I read Letters to a Young Contrarian while living in Århus, Denmark and studying at the Danish School of Media and Journalism, at a time when I found myself among a disconcertingly small minority of students who didn’t think the publishers of those notorious cartoons depicting Mohammed deserved in some way the backlash they (and a lot of other unconnected and innocent Danes) received. Similarly, I was excited to meet the several Dutch students in my rather cosmopolitan class and discuss one of their politicians whose book, Infidel, I had recently read. When I mentioned Ayaan Hirsi Ali, they looked at me as though I’d just raised my hand in the Nazi salute and cried Heil Hitler! She’s a racist, they said. An islamaphobe! But surely, I thought, if anyone has the right to fear the ideas inherent in Islamic dogma, it’s a woman who has endured abuse and oppression of the worse kind at its hands? If there’s anyone we should be listening to, it’s her?
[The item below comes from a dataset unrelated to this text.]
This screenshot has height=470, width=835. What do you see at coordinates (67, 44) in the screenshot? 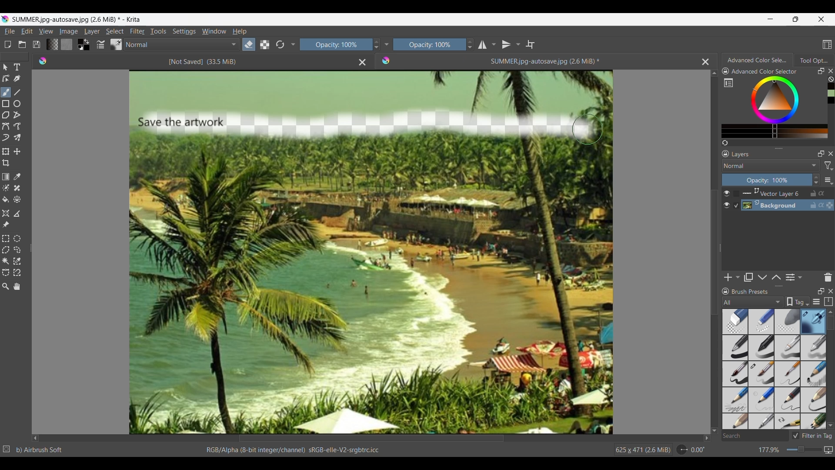
I see `Fill patterns` at bounding box center [67, 44].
Finding myself far less equipped to defend my bourgeoning opinions than someone like Christopher Hitchens, I was delighted when his book turned up as a gift from a faraway loved one in the post.

Living a long way from home, the epistolary style was perfectly timed – I was writing more letters and emails to old friends and family than I ever had before. These letters from Hitchens, addressed to the reader in the second person, seemed like an extension of that and felt thrillingly intimate, as if he was writing directly to me.

Not that I would necessarily call myself a Young Contrarian. One of Hitchens’ traits that I admire and wish I could emulate more is his courage of conviction – and willingness, where necessary, to be disliked; to have enemies. I sometimes find myself far too eager to please – or, more realistically, avoid confrontation – which means I resort to softening my views or holding back in order to keep the peace. It’s something I hope to work on, and am inspired to do so by the likes of Christopher Hitchens, and many of his colleagues and peers.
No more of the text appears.